<<<<

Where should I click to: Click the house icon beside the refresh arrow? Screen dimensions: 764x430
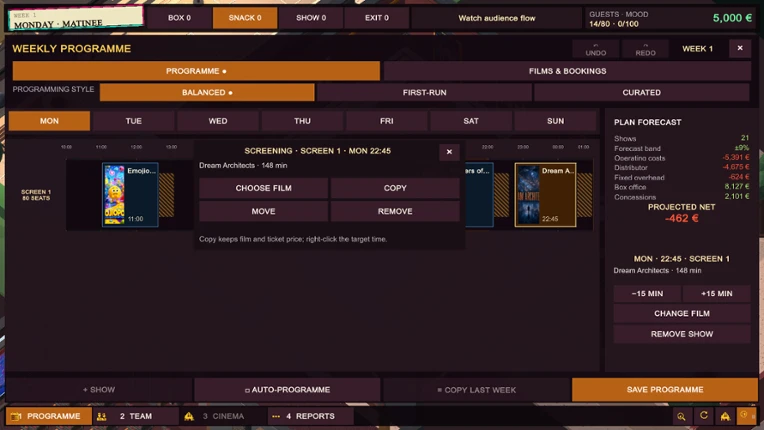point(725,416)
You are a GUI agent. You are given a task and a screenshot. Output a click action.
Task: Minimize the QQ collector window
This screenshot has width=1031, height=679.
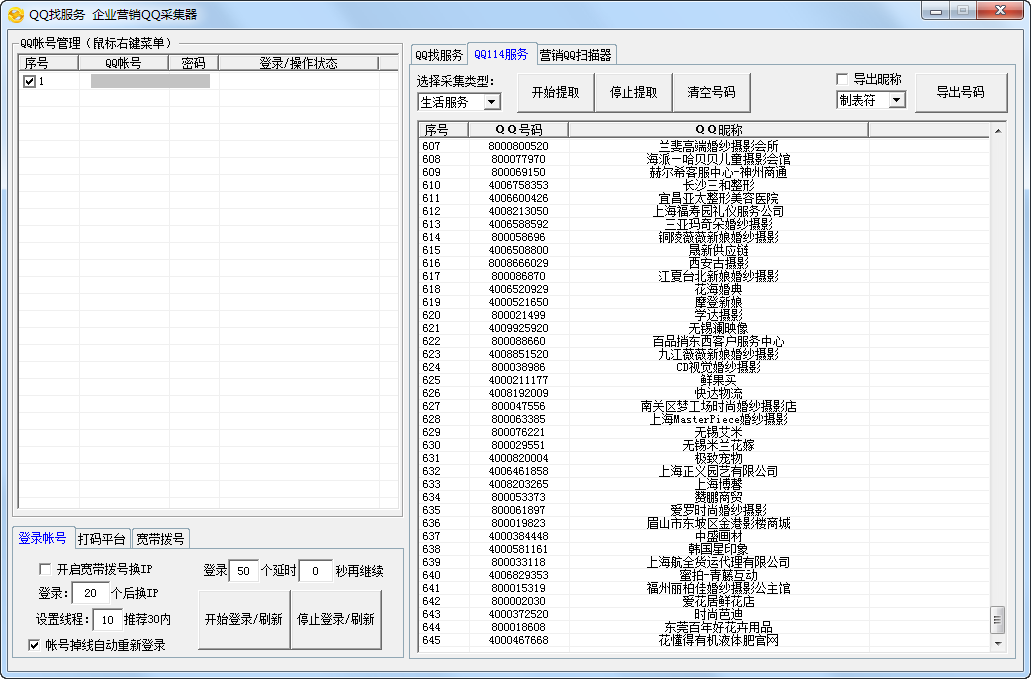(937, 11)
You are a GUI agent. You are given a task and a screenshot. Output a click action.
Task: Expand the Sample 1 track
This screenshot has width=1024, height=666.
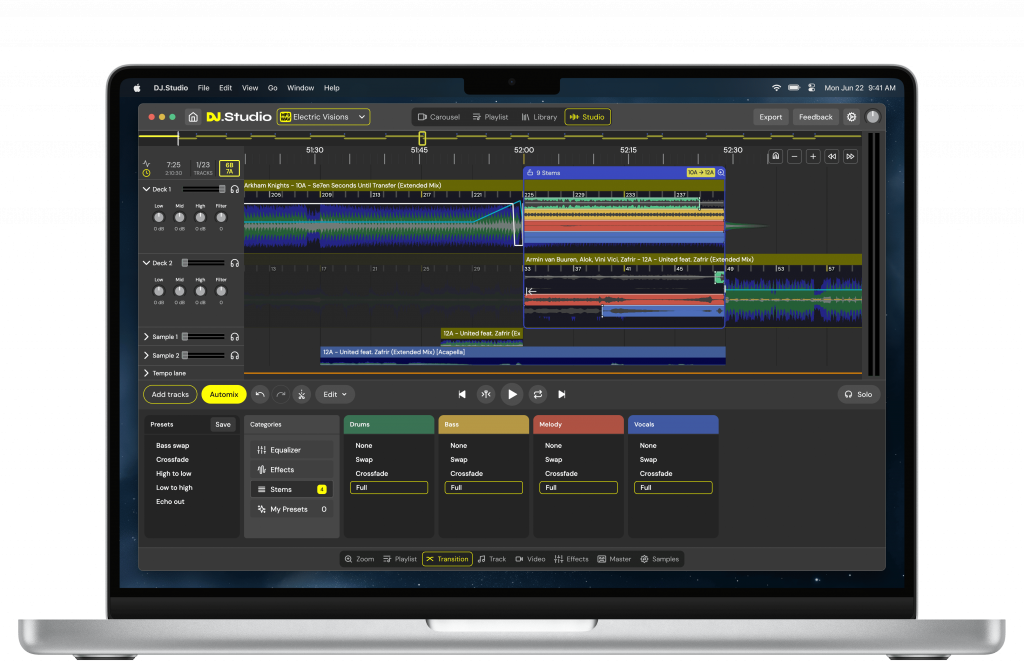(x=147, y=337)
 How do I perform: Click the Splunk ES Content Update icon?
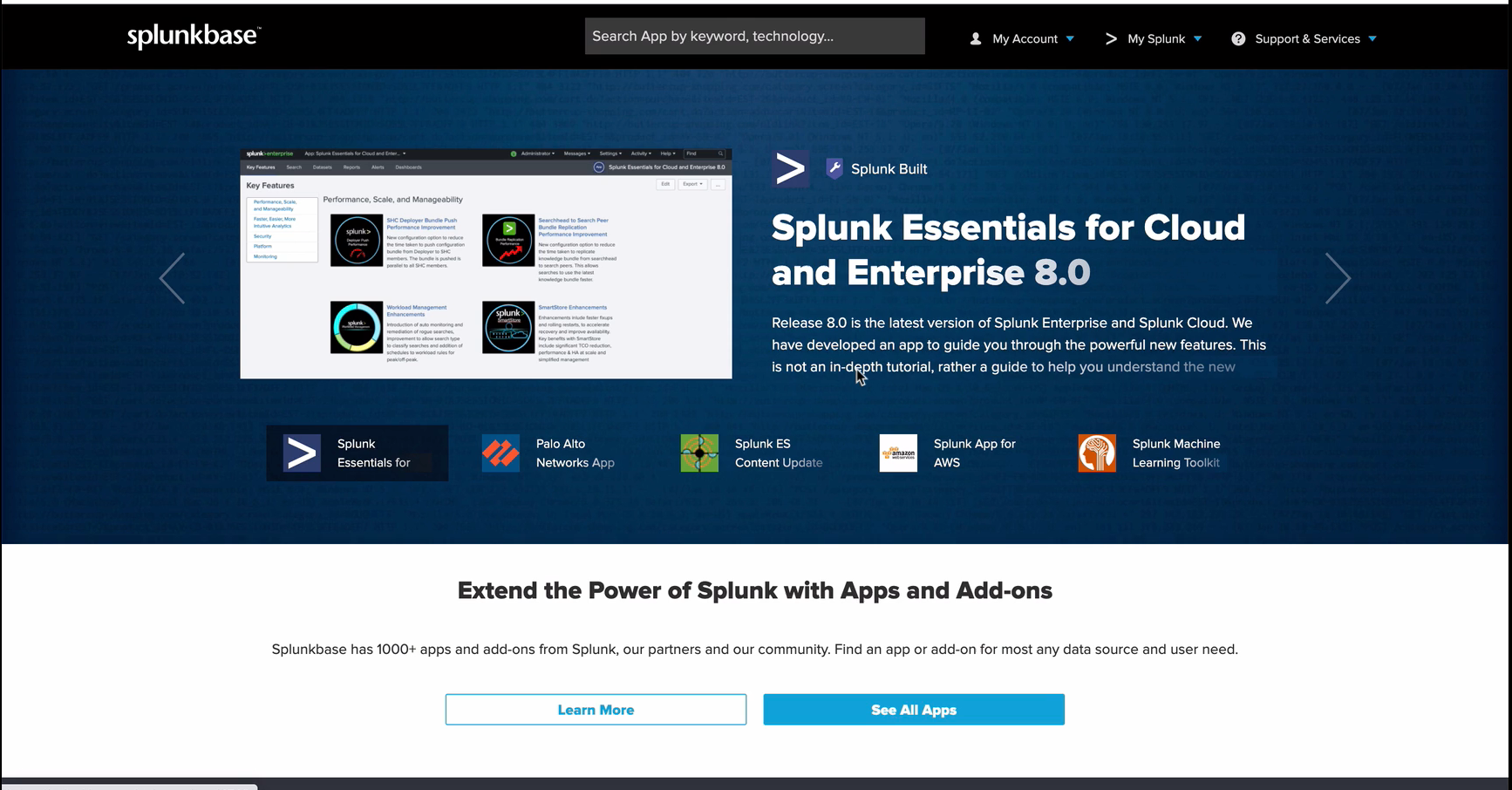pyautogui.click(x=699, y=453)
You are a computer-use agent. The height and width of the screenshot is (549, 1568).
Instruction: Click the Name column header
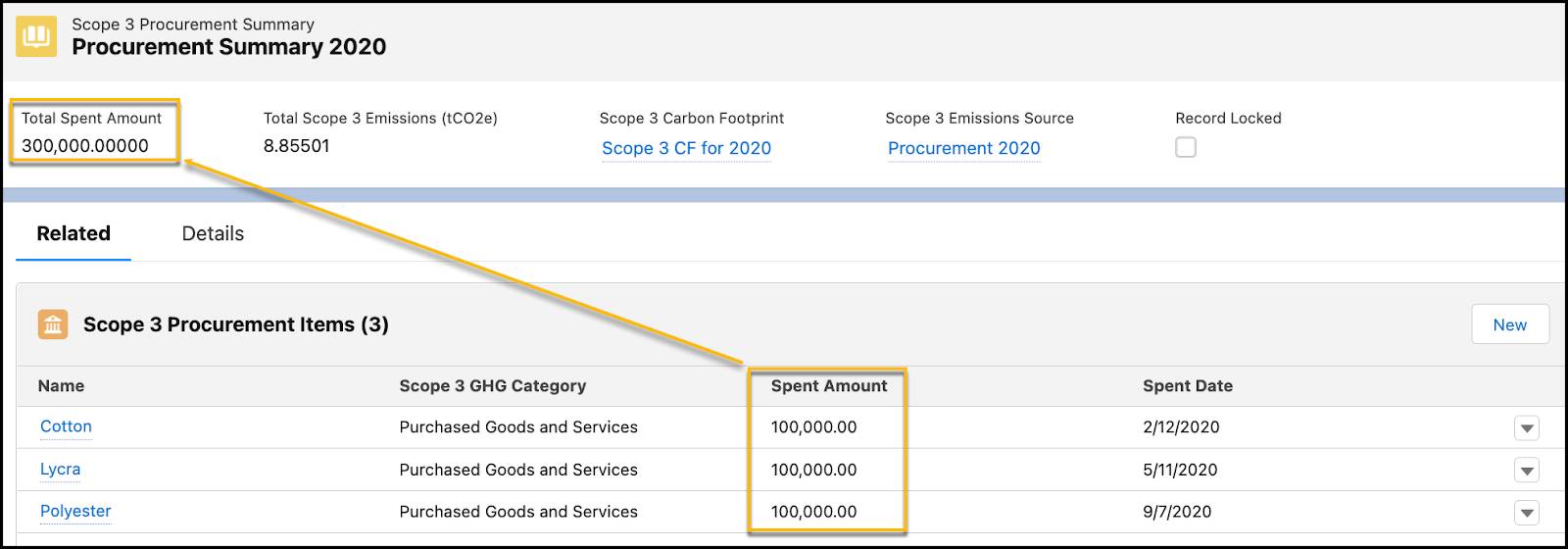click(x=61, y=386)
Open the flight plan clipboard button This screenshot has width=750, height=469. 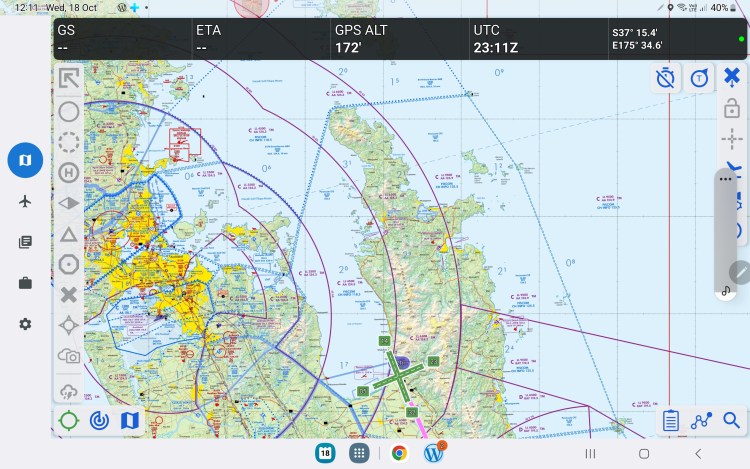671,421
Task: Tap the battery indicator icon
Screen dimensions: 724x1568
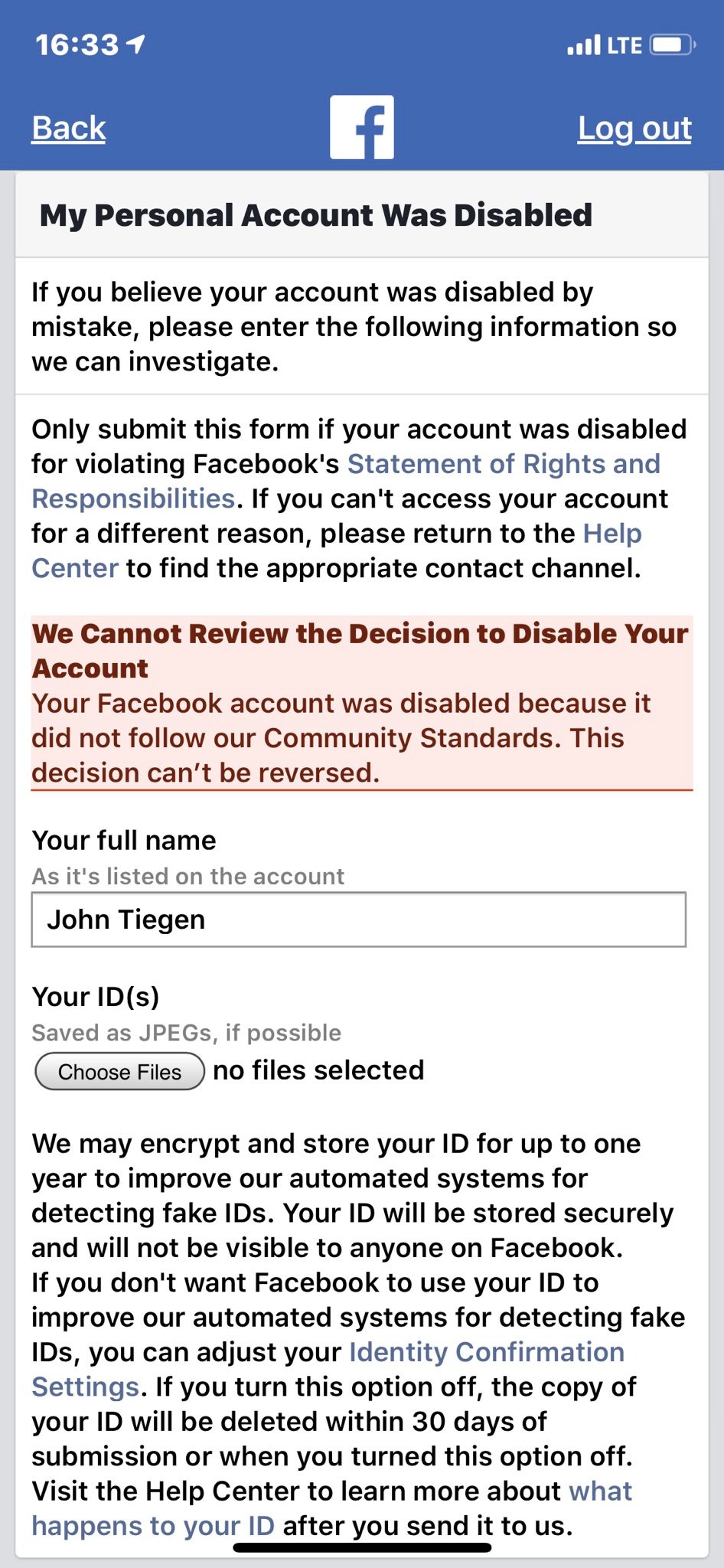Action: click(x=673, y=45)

>>>>

## PROBLEM DESCRIPTION
Give back the exact lines above, running from the one that has "This screenshot has width=1024, height=666." through the one that has "You are a computer-use", with nothing added and no pictures.

## ANSWER TO THIS EXERCISE
This screenshot has width=1024, height=666.
(x=147, y=337)
 How do I perform: Click the Splunk ES Content Update icon?
pyautogui.click(x=699, y=453)
You are a computer-use agent. The height and width of the screenshot is (549, 1568).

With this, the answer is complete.